**Texto de lectura:**
------------------------------------------------

El murió una sola vez en la Cruz; pero a lo largo de toda su vida mortal
entreveía esta muerte sangrienta, la aceptaba plenamente, y unía así de antemano
el sacrificio parcial de cada instante al sacrificio total de su vida. Nosotros
moriremos una sola vez; pero, a ejemplo de nuestra divina Cabeza, podemos ganar
todo el mérito del sacrificio de nuestra muerte cuantas veces y tan a menudo
como queramos.
2º La perseverancia final, coronación
de todo nuestro trabajo de crecimiento en vida divina.
La
perseverancia final es la gracia de las gracias, la que corona toda nuestra
vida espiritual haciendo que la muerte nos encuentre en estado de gracia y merezcamos,
por lo tanto, la recompensa eterna prometida por Dios a los bienaventurados.
• Sin esta gracia, todo está perdido: cualquiera que sea el grado de santidad a que hayamos
llegado, si viniéramos a perderlo y morir en desgracia de Dios, todo estaría
irremisiblemente perdido para nosotros.
• Con esta gracia, todo está ganado: «Quien persevere hasta el fin, éste será salvo» (Mt.
10 22). Así pues, sólo la perseverancia final dará
una respuesta favorable al angustioso interrogante de nuestra vida: ¿Mereceré el premio definitivo, o el definitivo castigo?
¿Seré un eterno bienaventurado en el cielo, o un eterno condenado en el
infierno? Por eso, nunca haremos lo bastante
para asegurar nuestra perseverancia final.

------------------------------------------------

**Material proporcionado:**
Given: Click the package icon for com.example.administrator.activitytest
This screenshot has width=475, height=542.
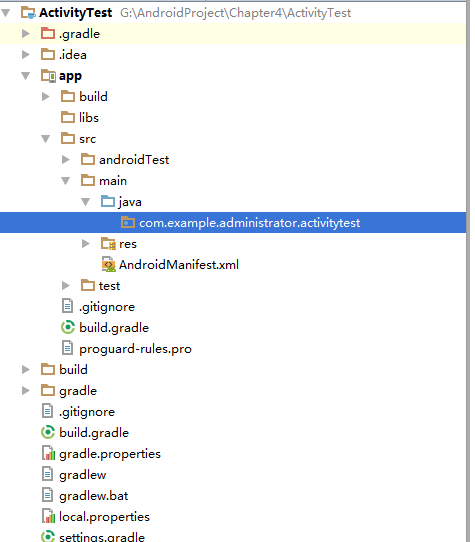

------------------------------------------------

**Retos de lectura:**
1 > En el texto sobre la perseverancia final, ¿en qué estado hace esta gracia que nos encuentre la muerte?
2 > Reproduce del texto sobre la perseverancia final el fragmento que empieza con las palabras que contienen "2º La perseverancia" y termina con "a los bienaventurados.".

**Respuestas del ejercicio:**
1 > En estado de gracia.

2 >
2º La perseverancia final, coronación
de todo nuestro trabajo de crecimiento en vida divina.
La
perseverancia final es la gracia de las gracias, la que corona toda nuestra
vida espiritual haciendo que la muerte nos encuentre en estado de gracia y merezcamos,
por lo tanto, la recompensa eterna prometida por Dios a los bienaventurados.